2025 Preview: Mafia the Old Country looks like a welcome return to the series’ roots
With Mafia’s setting change to 1900s Sicily, Hangar 13 is making us an offer we can’t refuse
Mafia is one of those series that arguably lost its way a little over time. While the first game was critically acclaimed (on PC, at least) and its sequel did even better, it’s probably fair to say that Mafia 3 dropped the ball a bit.
While it did manage to pull off one thing the series has always been renowned for – its accurate depiction of an era and location rarely visited in video games, in this case New Orleans in the late 1960s – its looser narrative and heavier reliance on open-world exploration made it feel more like a Mafia game done in the Ubisoft style.
The way it split the map world into ten districts and made the player work their way through each one, taking on repetitive missions until each district was cleared, was a far cry from the tight narrative Mafia 2 enjoyed.
It could also be argued that the setting was a little too different for the expectations (perhaps unfairly) generated by the title, and that while we loved playing a game that explored the complex issues surrounding that particular time and place, the word ‘Mafia’ inescapably evokes images of The Godfather movies and that’s a vibe the third game made no attempt to match.
Following the reveal of the first proper story trailer at The Game Awards recently, it’s strikingly clear that Mafia: The Old Country will at least address the latter issue by setting the game in a heartland that will feel right at home (literally) to those who prefer the more conventional Italian mob imagery evoked by the Mafia name.
It’s a deliberate move, too: in a statement following the original teaser trailer’s release, Hangar 13 president Nick Baynes said The Old Country would have “that classic mob movie feeling,” making it clear that the series is leaning back to more familiar tropes.
The specific mob movie that seems to be the main influence this time is The Godfather Part II, specifically the flashback scenes showing a young Vito Corleone in his homeland of Sicily.

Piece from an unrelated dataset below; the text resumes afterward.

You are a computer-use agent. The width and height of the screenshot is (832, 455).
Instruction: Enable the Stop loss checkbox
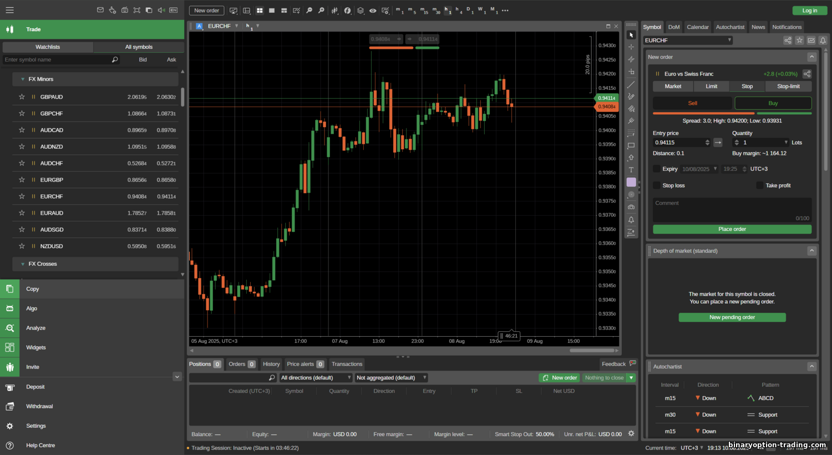point(657,185)

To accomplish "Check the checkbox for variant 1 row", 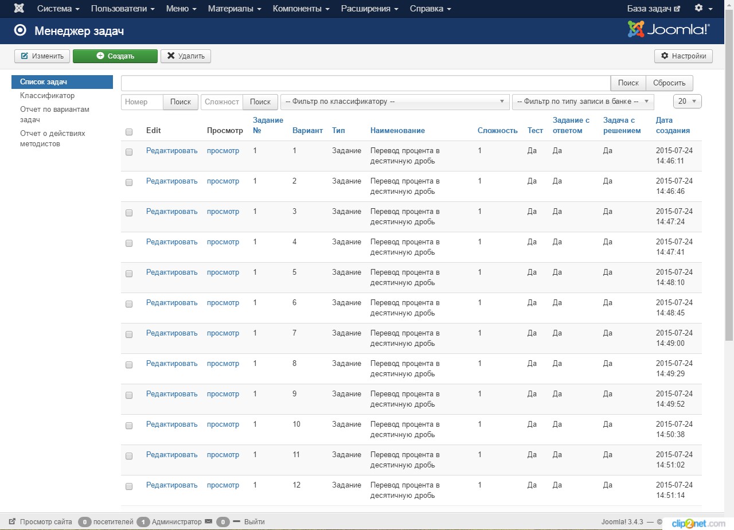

According to Hangar 13, The Old Country will let players “uncover the origins of organized crime with a gritty mob story set in the brutal underworld of 1900s Sicily”, so it’s pretty clear what your required viewing material is if you want to get a feel of the vibe before its release.
The early 1900s Sicily setting is also going to be interesting because it’ll almost certainly make it look and feel very different to the previous games and their city-based settings. It should make for a more suitable environment for a more linear, narrative-based game too, rather than that region-based open world structure that rubbed Mafia 3 players up the wrong way.
Indeed, Baynes has said as much, explaining that the game is “going back to the roots of what fans love about the franchise”, that it will “craft a deep, linear narrative”, and that Hangar 13 will be “delivering it all in a tight, focused package perfect for fans of immersive experiences”.
At the risk of invoking the ultimate mobster cliché, it sounds like the studio is making us an offer we can’t refuse, and as long as this renewed focus on narrative is accompanied by a plot that’s actually engaging and characters we find ourselves caring about, The Old Country could be the return to form the series hasn’t seen since the second game was released a decade and a half ago.